[[ ENTRIES PROVIDED, beginning ]]

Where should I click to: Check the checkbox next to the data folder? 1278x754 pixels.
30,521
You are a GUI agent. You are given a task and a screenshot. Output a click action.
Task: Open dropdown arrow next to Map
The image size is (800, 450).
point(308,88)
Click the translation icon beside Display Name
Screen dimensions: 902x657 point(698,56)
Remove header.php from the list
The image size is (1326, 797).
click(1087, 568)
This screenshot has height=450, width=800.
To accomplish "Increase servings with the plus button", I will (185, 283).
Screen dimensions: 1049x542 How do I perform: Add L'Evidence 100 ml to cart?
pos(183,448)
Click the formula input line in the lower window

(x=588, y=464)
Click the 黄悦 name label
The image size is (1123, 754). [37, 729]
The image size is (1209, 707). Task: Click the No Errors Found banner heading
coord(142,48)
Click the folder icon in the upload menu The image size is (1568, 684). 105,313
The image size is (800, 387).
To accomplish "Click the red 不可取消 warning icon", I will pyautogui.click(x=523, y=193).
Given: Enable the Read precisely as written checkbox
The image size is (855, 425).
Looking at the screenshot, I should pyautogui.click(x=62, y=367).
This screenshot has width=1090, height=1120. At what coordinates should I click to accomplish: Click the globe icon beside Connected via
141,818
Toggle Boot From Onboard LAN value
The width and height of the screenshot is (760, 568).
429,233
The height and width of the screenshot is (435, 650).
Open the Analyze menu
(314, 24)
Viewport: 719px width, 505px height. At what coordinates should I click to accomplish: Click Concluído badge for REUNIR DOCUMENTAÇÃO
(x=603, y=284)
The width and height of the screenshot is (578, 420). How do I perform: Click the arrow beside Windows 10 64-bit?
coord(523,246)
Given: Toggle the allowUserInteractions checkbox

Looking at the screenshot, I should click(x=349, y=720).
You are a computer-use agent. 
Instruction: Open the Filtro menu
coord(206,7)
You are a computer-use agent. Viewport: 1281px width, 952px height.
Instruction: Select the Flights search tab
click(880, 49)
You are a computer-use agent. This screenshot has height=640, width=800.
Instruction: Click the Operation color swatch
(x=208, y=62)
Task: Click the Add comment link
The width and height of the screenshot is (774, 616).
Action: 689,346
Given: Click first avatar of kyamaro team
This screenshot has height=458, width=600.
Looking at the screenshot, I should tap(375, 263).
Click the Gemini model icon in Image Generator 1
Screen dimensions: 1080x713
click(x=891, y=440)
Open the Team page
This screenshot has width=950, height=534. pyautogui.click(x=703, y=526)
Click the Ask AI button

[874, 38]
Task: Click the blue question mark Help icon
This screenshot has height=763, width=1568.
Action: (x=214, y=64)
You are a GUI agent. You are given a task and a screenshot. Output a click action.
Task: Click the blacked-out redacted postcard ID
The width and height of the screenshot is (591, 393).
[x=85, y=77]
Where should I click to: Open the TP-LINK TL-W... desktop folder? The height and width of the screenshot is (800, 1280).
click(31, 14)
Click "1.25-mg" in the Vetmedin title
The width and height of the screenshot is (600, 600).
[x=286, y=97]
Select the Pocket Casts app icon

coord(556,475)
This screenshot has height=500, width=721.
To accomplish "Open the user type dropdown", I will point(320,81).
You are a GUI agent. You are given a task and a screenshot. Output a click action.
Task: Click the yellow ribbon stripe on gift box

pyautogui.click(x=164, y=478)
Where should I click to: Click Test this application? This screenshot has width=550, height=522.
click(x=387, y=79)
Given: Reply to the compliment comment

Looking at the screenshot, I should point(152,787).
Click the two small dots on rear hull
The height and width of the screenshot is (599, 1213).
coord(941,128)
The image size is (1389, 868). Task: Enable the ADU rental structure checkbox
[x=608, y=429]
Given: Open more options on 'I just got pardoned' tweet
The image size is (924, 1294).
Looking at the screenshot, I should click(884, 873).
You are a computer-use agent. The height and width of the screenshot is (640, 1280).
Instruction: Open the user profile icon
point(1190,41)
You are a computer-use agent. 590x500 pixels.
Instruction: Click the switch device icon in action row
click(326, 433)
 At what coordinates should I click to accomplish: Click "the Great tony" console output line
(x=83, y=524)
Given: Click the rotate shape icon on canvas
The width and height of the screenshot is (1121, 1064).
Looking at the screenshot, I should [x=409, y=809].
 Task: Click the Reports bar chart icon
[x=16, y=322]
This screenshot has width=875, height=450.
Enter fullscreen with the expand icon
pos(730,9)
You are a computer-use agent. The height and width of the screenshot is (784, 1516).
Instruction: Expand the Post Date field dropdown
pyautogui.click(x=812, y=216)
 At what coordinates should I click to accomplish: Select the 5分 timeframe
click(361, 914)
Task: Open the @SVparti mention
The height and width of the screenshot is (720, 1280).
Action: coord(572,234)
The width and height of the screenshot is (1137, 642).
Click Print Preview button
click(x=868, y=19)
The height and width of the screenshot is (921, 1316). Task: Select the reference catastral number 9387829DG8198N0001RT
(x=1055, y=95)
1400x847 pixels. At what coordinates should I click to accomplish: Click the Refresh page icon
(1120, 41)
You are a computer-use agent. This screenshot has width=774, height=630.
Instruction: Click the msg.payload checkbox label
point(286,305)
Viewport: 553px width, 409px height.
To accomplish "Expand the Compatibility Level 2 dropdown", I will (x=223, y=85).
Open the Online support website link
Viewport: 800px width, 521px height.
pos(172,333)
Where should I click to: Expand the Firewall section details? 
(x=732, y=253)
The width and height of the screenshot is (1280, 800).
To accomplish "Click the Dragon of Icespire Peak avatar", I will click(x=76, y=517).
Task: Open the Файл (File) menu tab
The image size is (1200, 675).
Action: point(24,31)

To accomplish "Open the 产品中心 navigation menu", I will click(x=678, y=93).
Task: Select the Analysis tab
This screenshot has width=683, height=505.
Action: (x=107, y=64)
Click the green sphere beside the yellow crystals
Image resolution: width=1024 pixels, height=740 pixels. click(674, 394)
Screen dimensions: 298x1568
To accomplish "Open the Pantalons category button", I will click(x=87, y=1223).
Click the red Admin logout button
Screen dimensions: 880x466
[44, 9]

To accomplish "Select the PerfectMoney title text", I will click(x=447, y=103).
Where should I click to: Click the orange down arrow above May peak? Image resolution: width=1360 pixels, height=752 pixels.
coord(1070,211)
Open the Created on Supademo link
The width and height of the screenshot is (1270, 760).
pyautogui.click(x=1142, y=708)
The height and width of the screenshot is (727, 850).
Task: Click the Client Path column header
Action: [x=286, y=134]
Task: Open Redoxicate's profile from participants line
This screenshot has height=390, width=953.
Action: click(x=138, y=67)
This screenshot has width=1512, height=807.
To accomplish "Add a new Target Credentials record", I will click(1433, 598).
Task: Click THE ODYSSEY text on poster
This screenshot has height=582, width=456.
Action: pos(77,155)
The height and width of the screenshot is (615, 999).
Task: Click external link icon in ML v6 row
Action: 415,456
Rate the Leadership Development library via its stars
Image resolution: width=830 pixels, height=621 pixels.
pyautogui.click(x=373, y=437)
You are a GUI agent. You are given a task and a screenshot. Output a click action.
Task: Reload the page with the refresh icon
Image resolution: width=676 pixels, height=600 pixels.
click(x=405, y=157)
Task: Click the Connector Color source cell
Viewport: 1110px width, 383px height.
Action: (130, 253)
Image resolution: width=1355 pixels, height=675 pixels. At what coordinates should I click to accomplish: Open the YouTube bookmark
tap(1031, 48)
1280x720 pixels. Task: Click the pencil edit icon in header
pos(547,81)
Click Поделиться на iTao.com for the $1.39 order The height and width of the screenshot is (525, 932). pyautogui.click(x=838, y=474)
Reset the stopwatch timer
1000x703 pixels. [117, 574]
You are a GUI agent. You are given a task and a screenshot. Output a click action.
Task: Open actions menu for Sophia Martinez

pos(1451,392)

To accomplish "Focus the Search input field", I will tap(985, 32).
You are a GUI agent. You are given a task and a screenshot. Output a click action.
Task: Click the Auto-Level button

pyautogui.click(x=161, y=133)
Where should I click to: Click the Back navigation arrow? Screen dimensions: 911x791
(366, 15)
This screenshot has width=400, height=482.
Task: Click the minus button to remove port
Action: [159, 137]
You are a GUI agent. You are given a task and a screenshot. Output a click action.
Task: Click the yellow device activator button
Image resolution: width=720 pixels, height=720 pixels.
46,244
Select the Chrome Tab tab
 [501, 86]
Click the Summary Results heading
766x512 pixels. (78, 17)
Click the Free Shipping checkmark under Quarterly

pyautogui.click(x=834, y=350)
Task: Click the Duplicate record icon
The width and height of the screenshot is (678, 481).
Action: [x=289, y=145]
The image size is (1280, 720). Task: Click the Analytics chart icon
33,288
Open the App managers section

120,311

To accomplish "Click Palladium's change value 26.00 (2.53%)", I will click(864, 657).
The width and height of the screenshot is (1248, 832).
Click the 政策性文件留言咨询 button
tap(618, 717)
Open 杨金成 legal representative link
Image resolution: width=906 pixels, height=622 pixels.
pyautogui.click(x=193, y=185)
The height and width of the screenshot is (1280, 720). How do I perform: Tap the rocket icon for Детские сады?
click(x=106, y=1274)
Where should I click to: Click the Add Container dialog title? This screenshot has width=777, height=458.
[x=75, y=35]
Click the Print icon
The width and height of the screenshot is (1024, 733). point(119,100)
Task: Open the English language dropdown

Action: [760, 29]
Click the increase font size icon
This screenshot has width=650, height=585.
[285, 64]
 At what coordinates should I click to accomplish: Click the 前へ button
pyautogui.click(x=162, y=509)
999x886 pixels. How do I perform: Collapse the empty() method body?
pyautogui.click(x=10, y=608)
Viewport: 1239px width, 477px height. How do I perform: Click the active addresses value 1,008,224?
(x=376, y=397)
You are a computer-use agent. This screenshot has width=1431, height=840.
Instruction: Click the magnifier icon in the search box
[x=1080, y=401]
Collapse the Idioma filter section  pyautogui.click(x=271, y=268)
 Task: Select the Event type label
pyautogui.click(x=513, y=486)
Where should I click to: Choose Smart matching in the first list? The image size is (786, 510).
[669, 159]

[[ ENTRIES PROVIDED, end ]]

### TO DO
Go through the material above and output exactly the lines from the one containing "The image size is (855, 425)." through the one containing "You are a computer-use agent. Viewport: 1281px".

### TASK SOLUTION
The image size is (855, 425).
Looking at the screenshot, I should pyautogui.click(x=62, y=367).
This screenshot has width=1090, height=1120. At what coordinates should I click to accomplish: Click the globe icon beside Connected via
141,818
Toggle Boot From Onboard LAN value
The width and height of the screenshot is (760, 568).
429,233
The height and width of the screenshot is (435, 650).
Open the Analyze menu
(314, 24)
Viewport: 719px width, 505px height. At what coordinates should I click to accomplish: Click Concluído badge for REUNIR DOCUMENTAÇÃO
(x=603, y=284)
The width and height of the screenshot is (578, 420). How do I perform: Click the arrow beside Windows 10 64-bit?
coord(523,246)
Given: Toggle the allowUserInteractions checkbox

Looking at the screenshot, I should click(x=349, y=720).
You are a computer-use agent. 
Instruction: Open the Filtro menu
coord(206,7)
You are a computer-use agent. Viewport: 1281px width, 952px height.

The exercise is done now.